Ya "Bize ne kabahat buluyorsunuz, emri başbakan verdi, biz suçluysak o da suçludur" diyerek partisinden de istifa etmeye kalkan Çevre Bakanına ne demeli? Sadece bakanlıktan değil, partisinden ve milletvekilliğinden de istifa ettiğini açıklayan çevre bakanı Erdoğan Bayraktar meğer zaten hiç istifa etmemiş. Güya istifa mektubunu partiye değil de bir başka bakana göndermiş, öyle olunca da zaten geçerliliği yokmuş. Hafta sonunda da Başbakan'la görüşmüş, belli ki nedamet getirmiş. Bakın ne diyor istifası konusunda; "Önce Allah'ın, sonra RTE'nin sayesinde, genel müdür, meclis üyesi, TOKİ Başkanı, milletvekili ve bakan olduğum gerçeği ortadadır." Bunları söyleyen Bayraktar partisinin yerel seçimlerde başarılı olmasına katkı sağlamak için meydanlara ineceğini de açıklamış. Ne diyeyim, Türkiye sadece bir siyasi kriz yaşamıyor ki, haysiyet krizi de yaşıyor, hayırlı olsun.
Sevgili izleyiciler, Başbakan bugün Almanya'ya gitti. Bu ziyaret pek beklediği gibi geçmeyecek gibi geliyor bana. Bir kere Almanya'daki muhalif gruplar Erdoğan'a çok sıkı bir protesto gösterisi yapacaklar. Hele Almanya'da da çok güçlü olan Türkiye Gençlik Birliği'nden kurtulması mümkün değil Başbakan'ın.
Bunun yanı sıra Alman Başbakan'ının da Erdoğan'a çok sıcak davranmayacağı biliniyor. Alman medyasında bir haftadır Erdoğan'ı çok rahatsız edecek yayınlar yapılıyor.
Gerçi iktidar yandaşları bunu görmek yerine efendim neymiş Almanya Fethullah Gülen'in okullarını mercek altına almış, bunu yazıp çiziyorlar. Orası da var tabii de, asıl yayınlar çok başka. Örneğin Almanya'nın en ciddi dergisi olarak bilinen Der Spiegel'in "Tayyip Erdoğan ya istifa eder ya da kendisiyle birlikte Türkiye'yi de batırır" başlıklı yazısı yenilir yutulur gibi değil. Alman medyasında en çok işlenen tema Erdoğan'ın demokrasi ve hukuku askıya alması, özgürlüklere darbe vurması ve medyayı yoğun baskı atında tutması var.

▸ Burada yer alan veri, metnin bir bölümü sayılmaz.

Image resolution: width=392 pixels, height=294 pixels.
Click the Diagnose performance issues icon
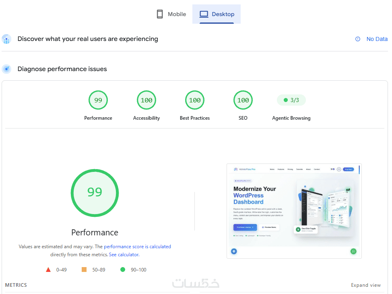6,69
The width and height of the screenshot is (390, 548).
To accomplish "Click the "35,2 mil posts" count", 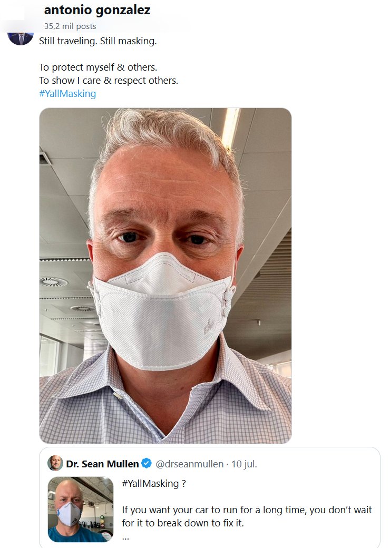I will pyautogui.click(x=70, y=26).
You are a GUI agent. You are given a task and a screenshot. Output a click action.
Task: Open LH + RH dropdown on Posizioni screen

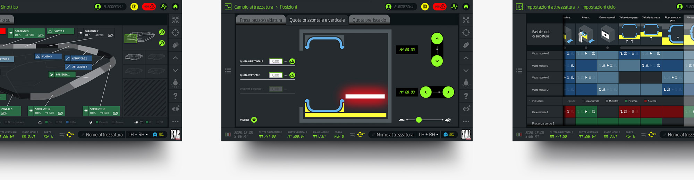(429, 135)
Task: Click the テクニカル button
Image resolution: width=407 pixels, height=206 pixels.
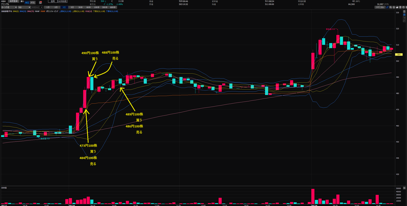Action: (380, 7)
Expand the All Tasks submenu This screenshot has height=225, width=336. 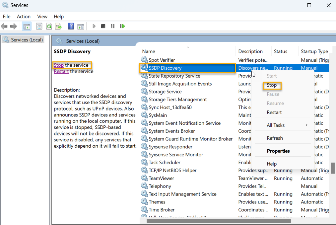276,125
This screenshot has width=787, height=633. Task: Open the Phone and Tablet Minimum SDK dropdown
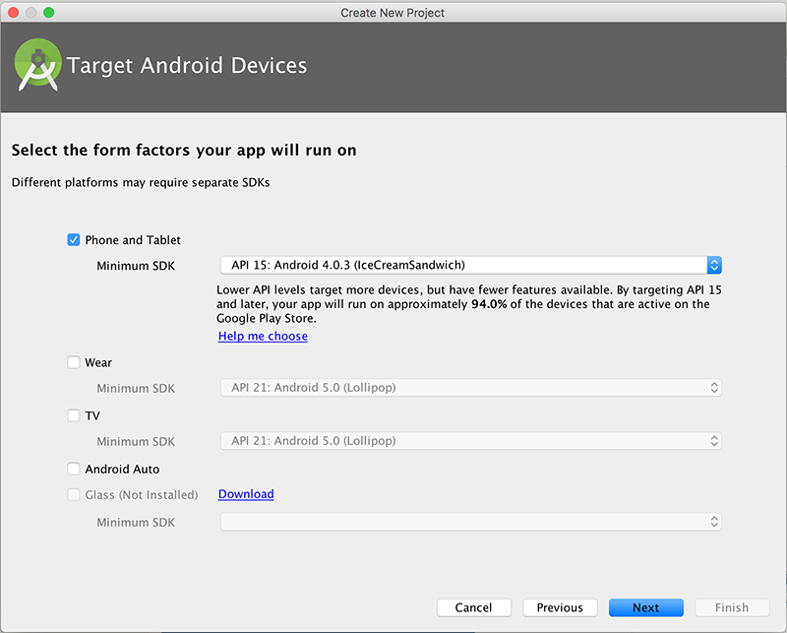click(462, 265)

Yani Erdoğan'ın işi hiç de kolay değil Almanya'da. Ancak bunun olumsuz tarafı da var. Erdoğan bu tür eleştirilere çok şiddetli tepkiler gösteriyor. Brüksel'den sonra Almanya'da yaşayacağı hüsranın acısını Türkiye'ye döndüğünde daha da sertleşerek çıkarmaya çalışabilir.
Bakın, Gülen cemaatine yönelik operasyonun artık başlayacağı yönünde çok yoğun dedikodular hatta iddialar var. Yandaş medyanın Erdoğan'cı kanadı birkaç günden beri tıpkı Ergenekon ve Balyoz'da yaptıkları gibi tutuklanacak gazeteciler listeleri vermeye başladılar.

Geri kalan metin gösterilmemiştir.